## WHAT YOU NEED TO DO
Format as a JSON array of strings the lines of the listing from the line containing "This screenshot has width=1544, height=784." through the line containing "will [x=39, y=188].", both included, one string per line with blank lines omitted.

* Begin RECORDS TO PROCESS *

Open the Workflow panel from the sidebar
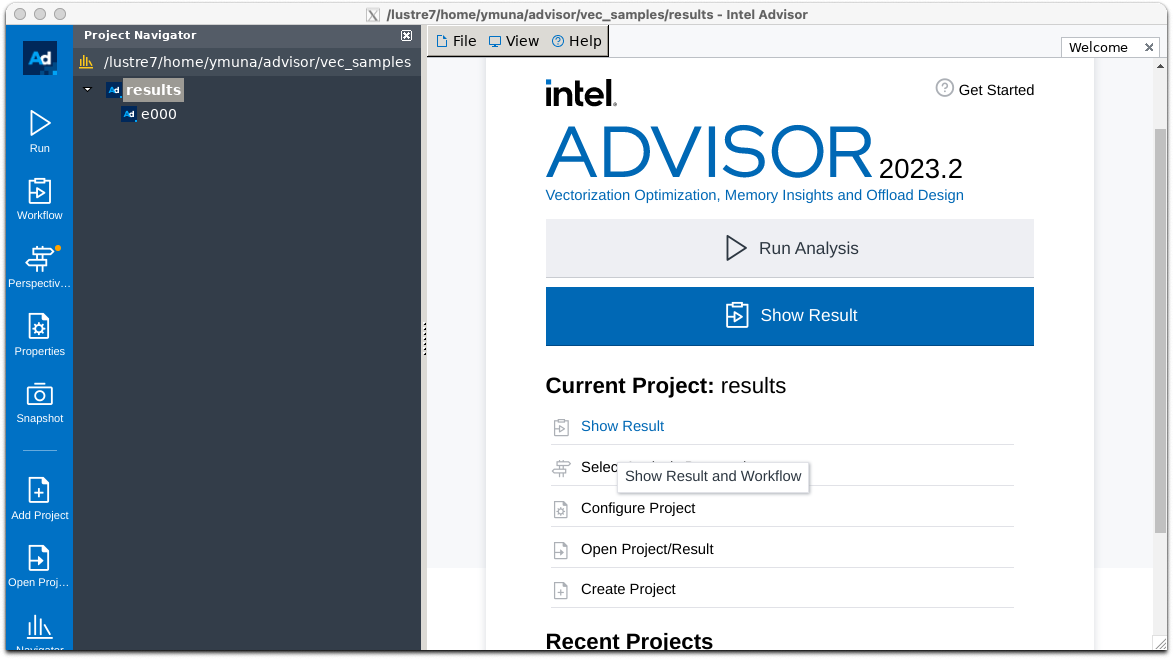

* End RECORDS TO PROCESS *
* Begin RECORDS TO PROCESS *

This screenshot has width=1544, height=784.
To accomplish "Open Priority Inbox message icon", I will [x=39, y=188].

* End RECORDS TO PROCESS *
* Begin RECORDS TO PROCESS *

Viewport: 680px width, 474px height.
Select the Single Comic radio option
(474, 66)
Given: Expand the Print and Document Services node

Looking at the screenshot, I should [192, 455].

* End RECORDS TO PROCESS *

## FULL OUTPUT
[
  "This screenshot has width=1544, height=784.",
  "To accomplish \"Open Priority Inbox message icon\", I will [x=39, y=188]."
]